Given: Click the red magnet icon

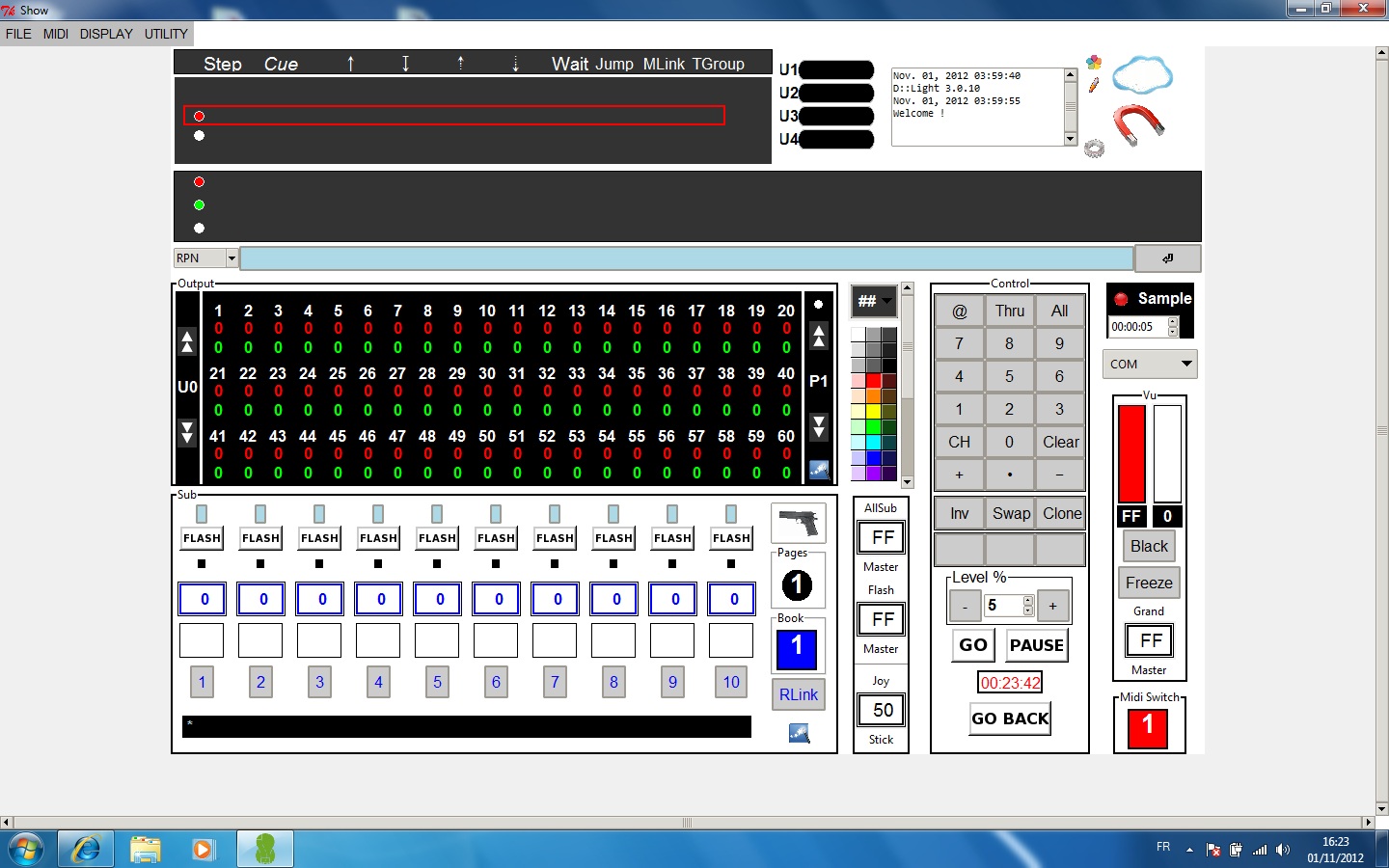Looking at the screenshot, I should pos(1138,124).
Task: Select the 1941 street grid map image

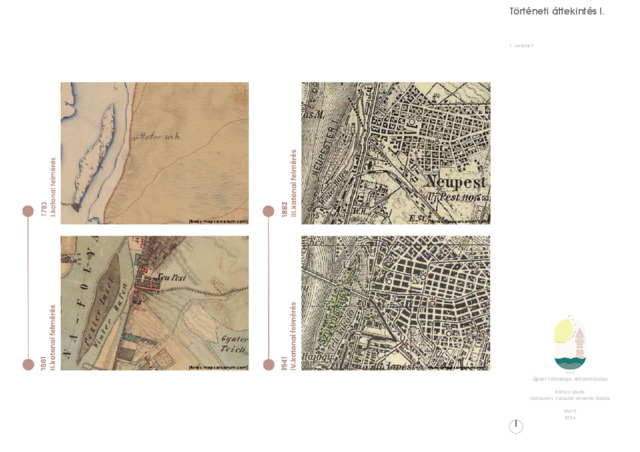Action: coord(395,303)
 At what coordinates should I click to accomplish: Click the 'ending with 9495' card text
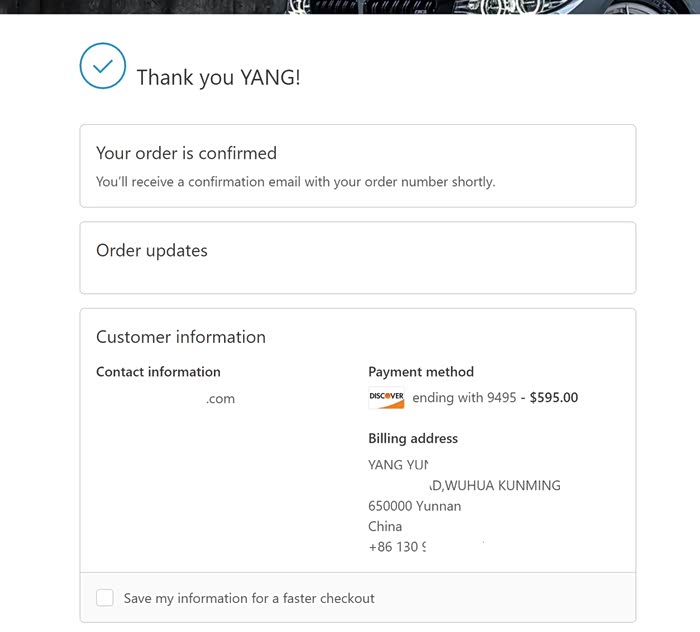pyautogui.click(x=464, y=398)
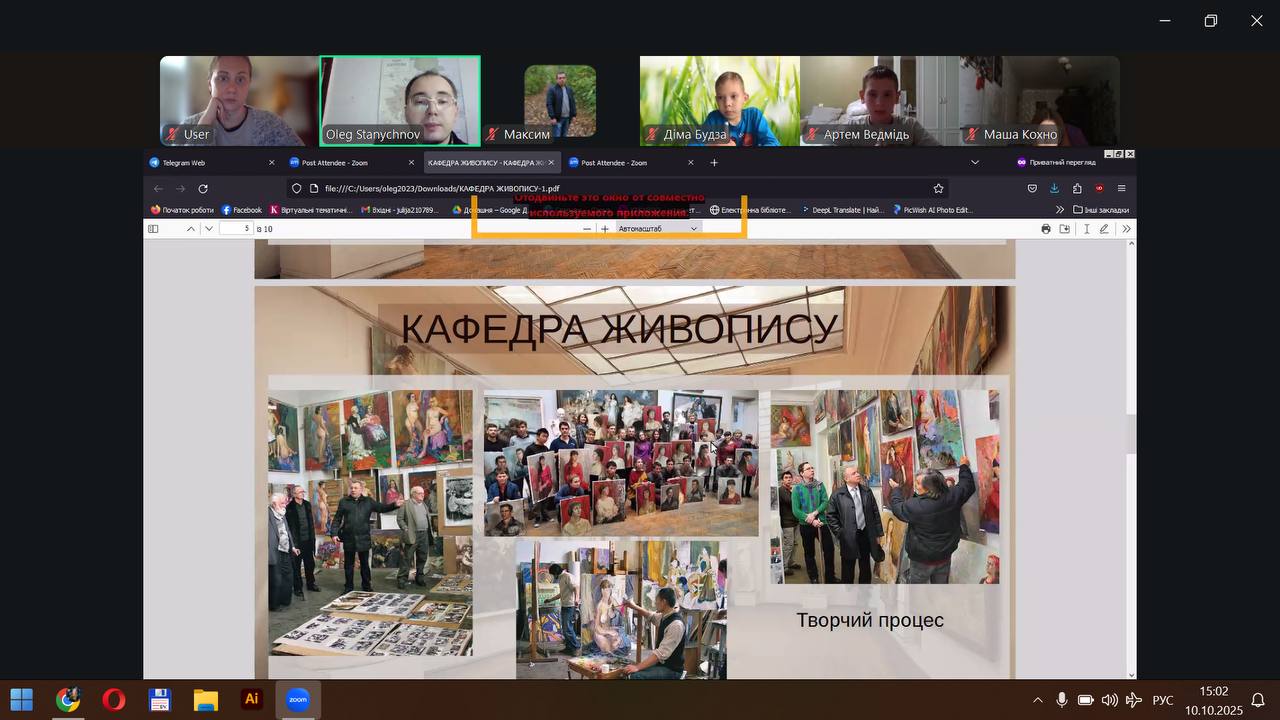This screenshot has height=720, width=1280.
Task: Open a new browser tab
Action: coord(714,163)
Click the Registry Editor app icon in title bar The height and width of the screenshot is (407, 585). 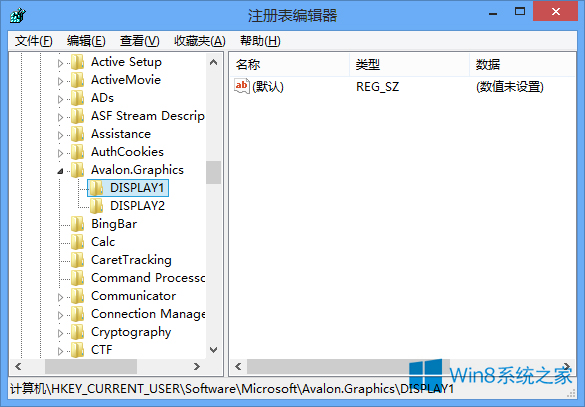18,16
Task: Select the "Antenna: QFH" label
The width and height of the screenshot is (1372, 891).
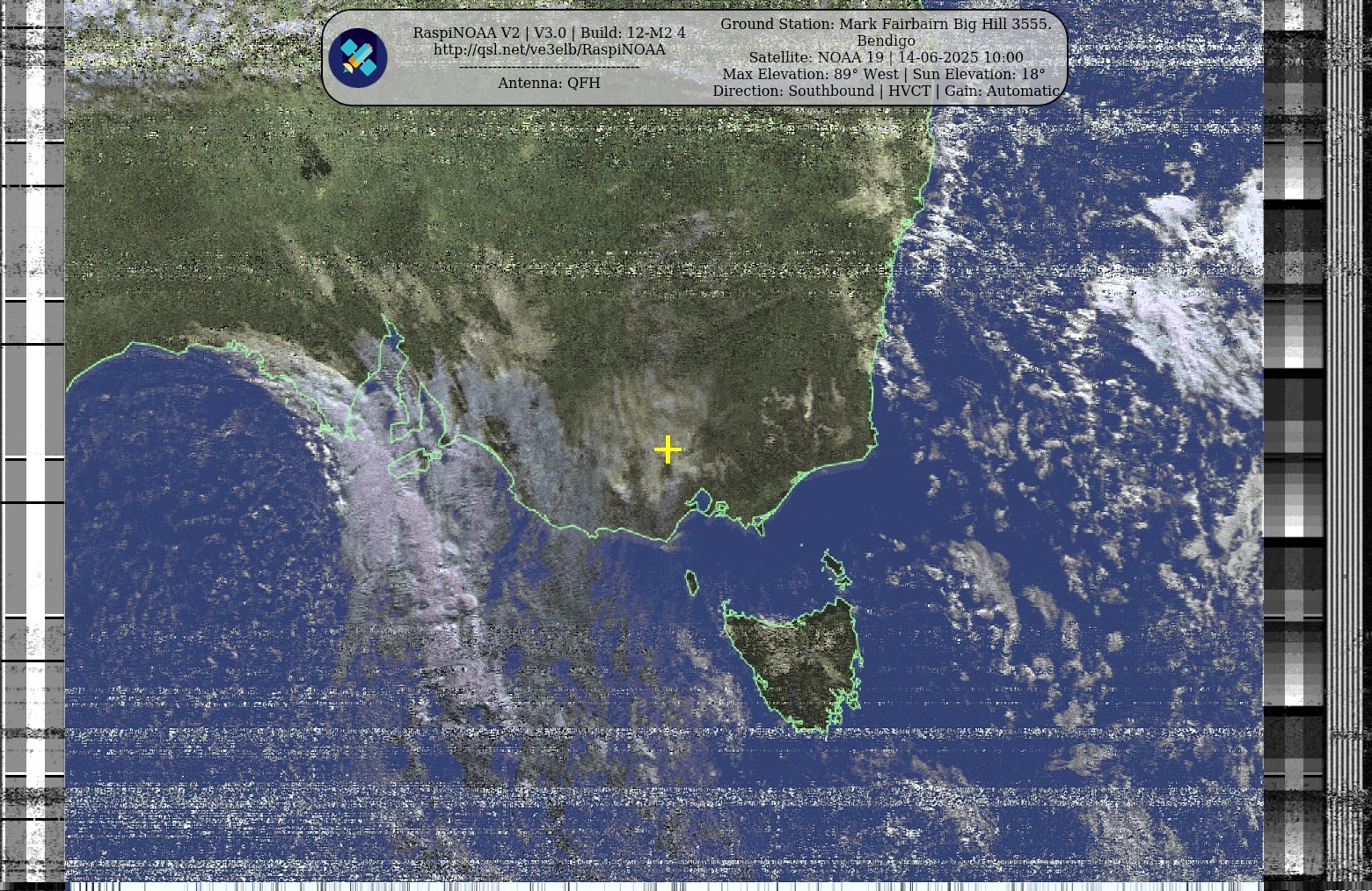Action: point(549,83)
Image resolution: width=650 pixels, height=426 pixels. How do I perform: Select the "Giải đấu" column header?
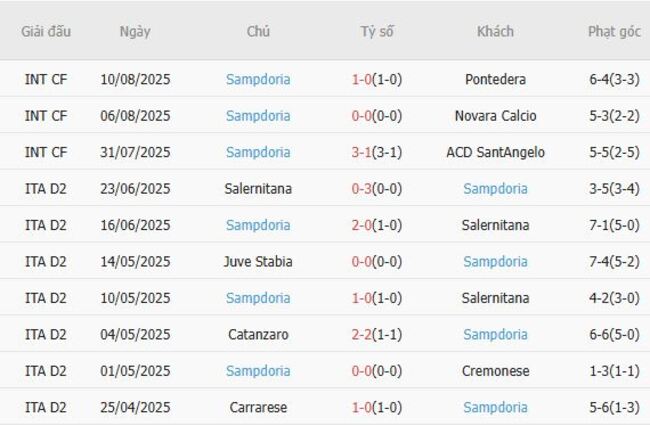coord(46,31)
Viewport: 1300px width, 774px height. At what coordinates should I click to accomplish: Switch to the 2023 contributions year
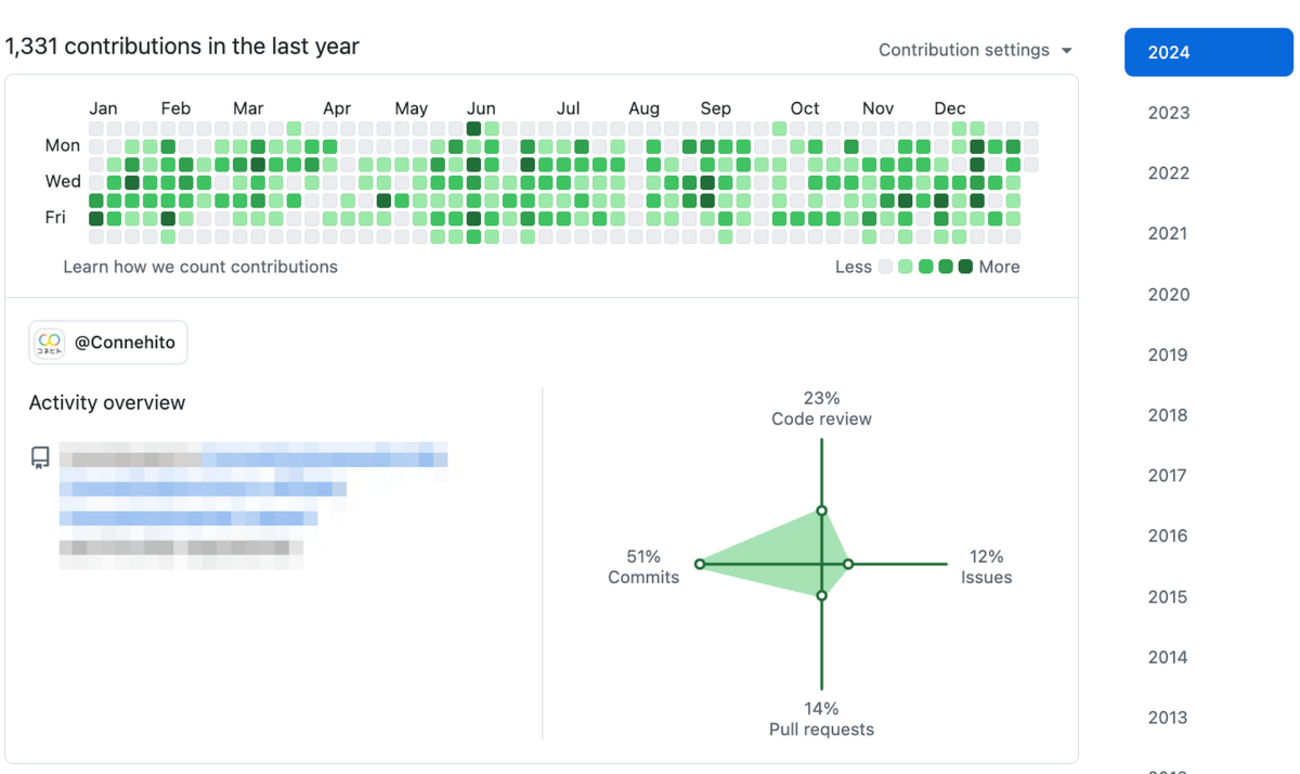point(1169,113)
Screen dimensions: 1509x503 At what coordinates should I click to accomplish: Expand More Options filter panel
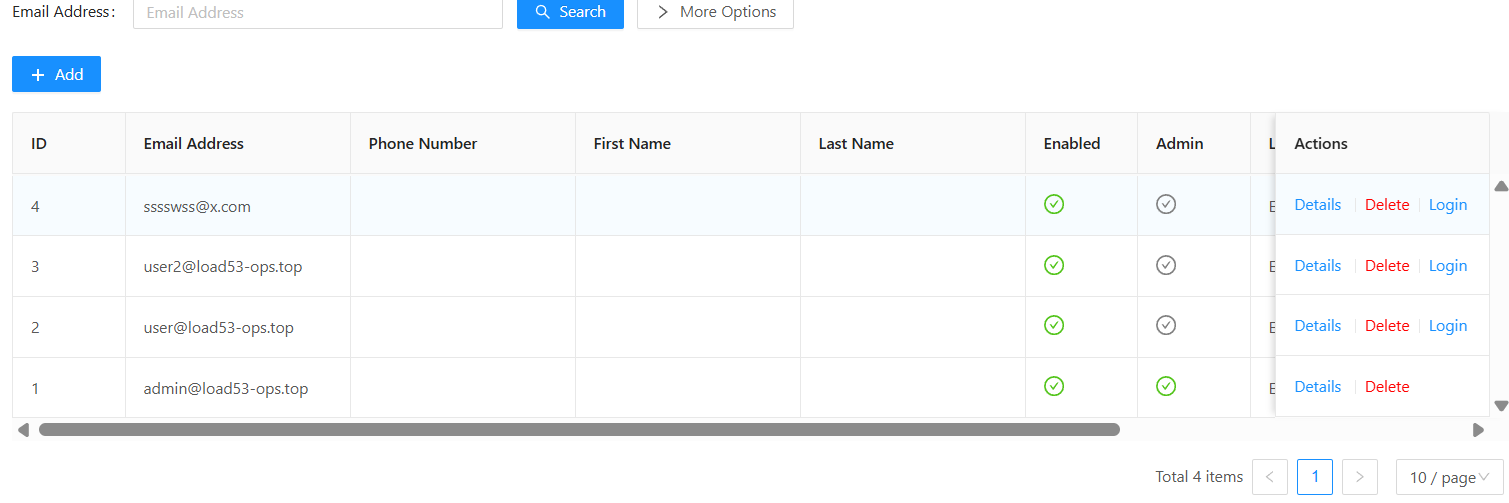(x=715, y=12)
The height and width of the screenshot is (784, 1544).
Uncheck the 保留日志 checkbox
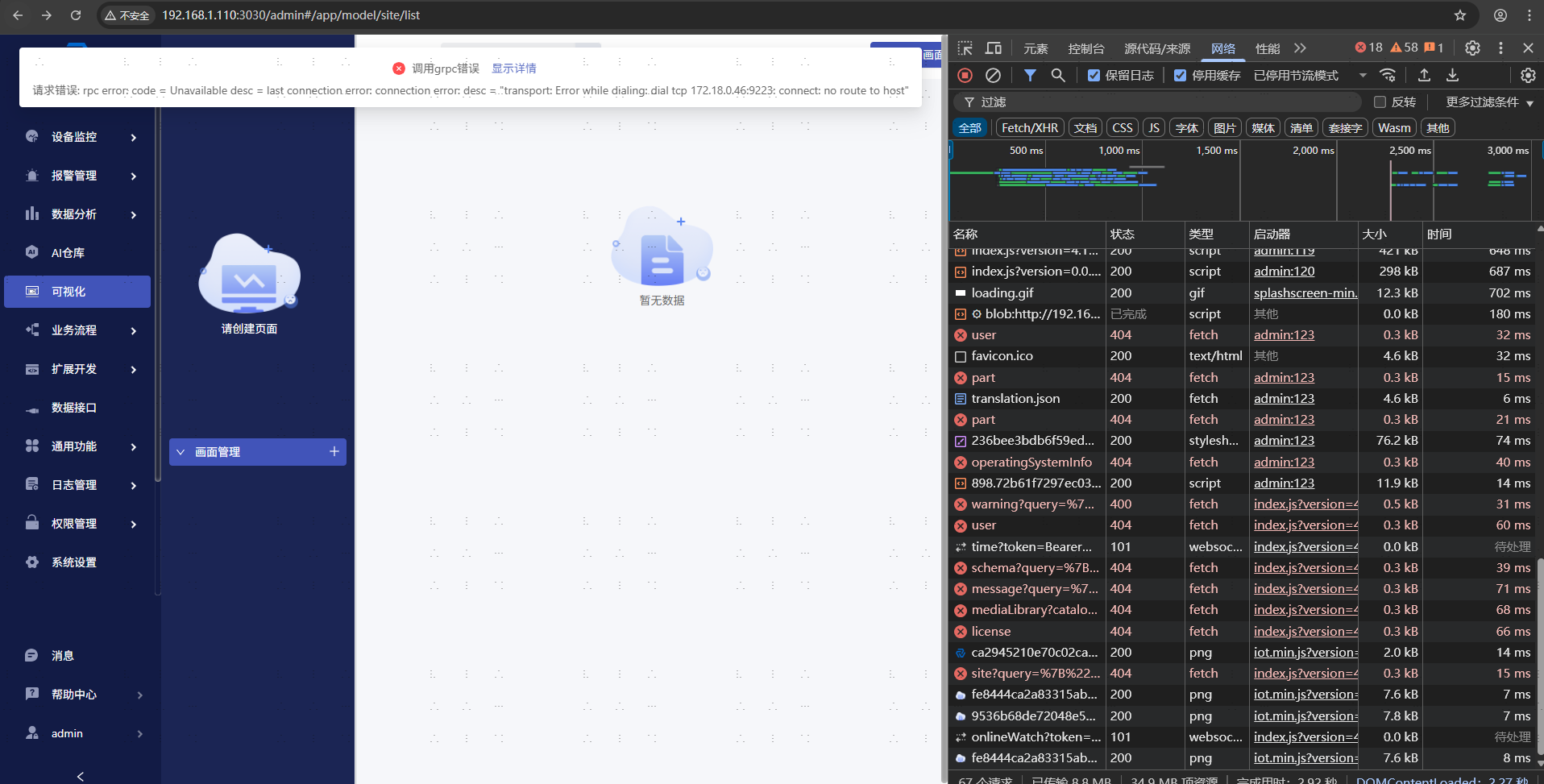point(1094,76)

● **REQUIRED ACTION**
Repeat word for word the lines beginning at the one with "Viewport: 1300px width, 774px" and ending at the final line of the records above, both included, and no others. Leave the pictures out.

● **SOLUTION TO THE PROBLEM**
Viewport: 1300px width, 774px height. At what coordinates should I click to accomplish: Switch to the 2023 contributions year
point(1169,113)
Screen dimensions: 1509x503 At what coordinates should I click to accomplish: Expand More Options filter panel
(x=715, y=12)
The height and width of the screenshot is (784, 1544).
Uncheck the 保留日志 checkbox
point(1094,76)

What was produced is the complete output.